> **Your goal**: Below are some records. Return exactly the lines from the one containing "Open 高级检索 advanced search" through the one containing "Click the green maximize window button", both included, and only those.
--- Data Enclosed Below ---
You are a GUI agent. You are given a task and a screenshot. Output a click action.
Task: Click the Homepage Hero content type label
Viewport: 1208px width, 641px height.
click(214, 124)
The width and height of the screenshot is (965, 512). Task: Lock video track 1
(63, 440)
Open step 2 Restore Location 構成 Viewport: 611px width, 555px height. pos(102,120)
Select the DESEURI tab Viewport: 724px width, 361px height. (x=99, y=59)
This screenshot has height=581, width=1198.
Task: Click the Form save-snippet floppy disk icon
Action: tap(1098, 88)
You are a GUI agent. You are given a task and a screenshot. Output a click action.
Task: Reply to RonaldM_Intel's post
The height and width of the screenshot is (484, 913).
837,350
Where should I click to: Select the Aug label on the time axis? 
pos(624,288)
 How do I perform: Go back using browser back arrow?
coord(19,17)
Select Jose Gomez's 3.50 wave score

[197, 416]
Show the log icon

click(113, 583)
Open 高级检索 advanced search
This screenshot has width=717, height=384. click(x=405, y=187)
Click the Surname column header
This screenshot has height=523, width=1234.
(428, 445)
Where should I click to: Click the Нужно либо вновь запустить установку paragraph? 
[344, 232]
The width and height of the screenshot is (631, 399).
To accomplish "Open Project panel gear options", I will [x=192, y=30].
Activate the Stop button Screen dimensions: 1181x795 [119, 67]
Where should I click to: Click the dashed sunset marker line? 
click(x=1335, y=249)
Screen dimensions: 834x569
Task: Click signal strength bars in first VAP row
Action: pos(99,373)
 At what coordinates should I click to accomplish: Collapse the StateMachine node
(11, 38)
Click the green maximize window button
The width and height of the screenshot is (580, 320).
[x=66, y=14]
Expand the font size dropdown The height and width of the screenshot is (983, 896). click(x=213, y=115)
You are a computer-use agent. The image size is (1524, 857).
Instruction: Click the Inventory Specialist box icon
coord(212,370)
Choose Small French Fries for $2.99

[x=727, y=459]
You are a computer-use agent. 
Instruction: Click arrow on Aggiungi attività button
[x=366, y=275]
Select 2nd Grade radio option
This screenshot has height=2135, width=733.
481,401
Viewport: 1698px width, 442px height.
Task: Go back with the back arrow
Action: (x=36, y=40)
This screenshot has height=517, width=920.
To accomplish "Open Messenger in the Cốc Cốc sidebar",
--- End of Enclosed Data ---
> **Task result**:
Open 高级检索 advanced search
This screenshot has width=717, height=384. click(x=405, y=187)
Click the Surname column header
This screenshot has height=523, width=1234.
(428, 445)
Where should I click to: Click the Нужно либо вновь запустить установку paragraph? 
[344, 232]
The width and height of the screenshot is (631, 399).
To accomplish "Open Project panel gear options", I will [x=192, y=30].
Activate the Stop button Screen dimensions: 1181x795 [119, 67]
Where should I click to: Click the dashed sunset marker line? 
click(x=1335, y=249)
Screen dimensions: 834x569
Task: Click signal strength bars in first VAP row
Action: pos(99,373)
 At what coordinates should I click to accomplish: Collapse the StateMachine node
(11, 38)
Click the green maximize window button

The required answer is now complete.